The task -
Would you go through the records below and copy each line with the string "height"?

The records -
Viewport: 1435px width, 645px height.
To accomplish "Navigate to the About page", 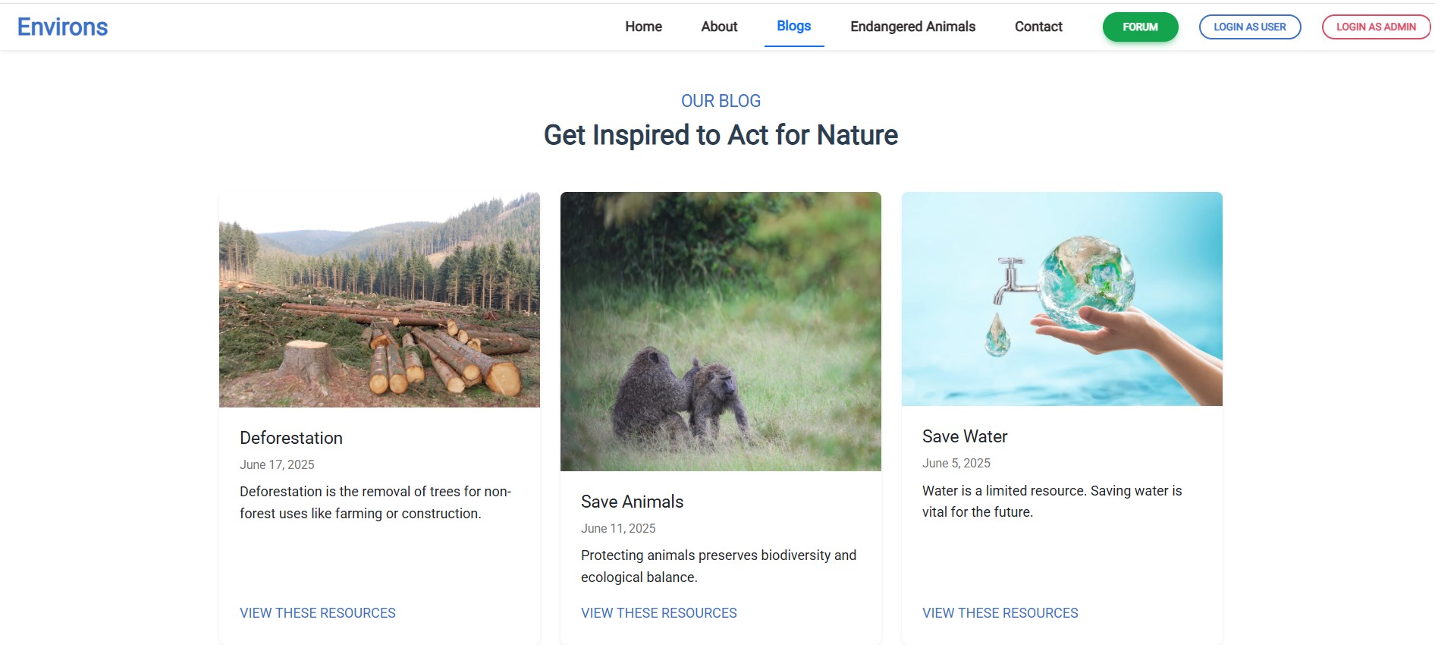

---

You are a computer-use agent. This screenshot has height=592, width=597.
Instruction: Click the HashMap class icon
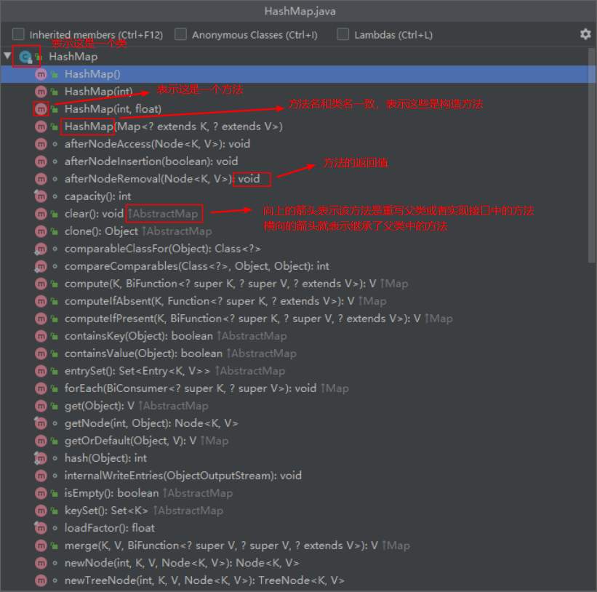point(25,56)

Written answer -
Viewport: 1435px width, 645px height.
You are a computer-use agent. This screenshot has height=592, width=597.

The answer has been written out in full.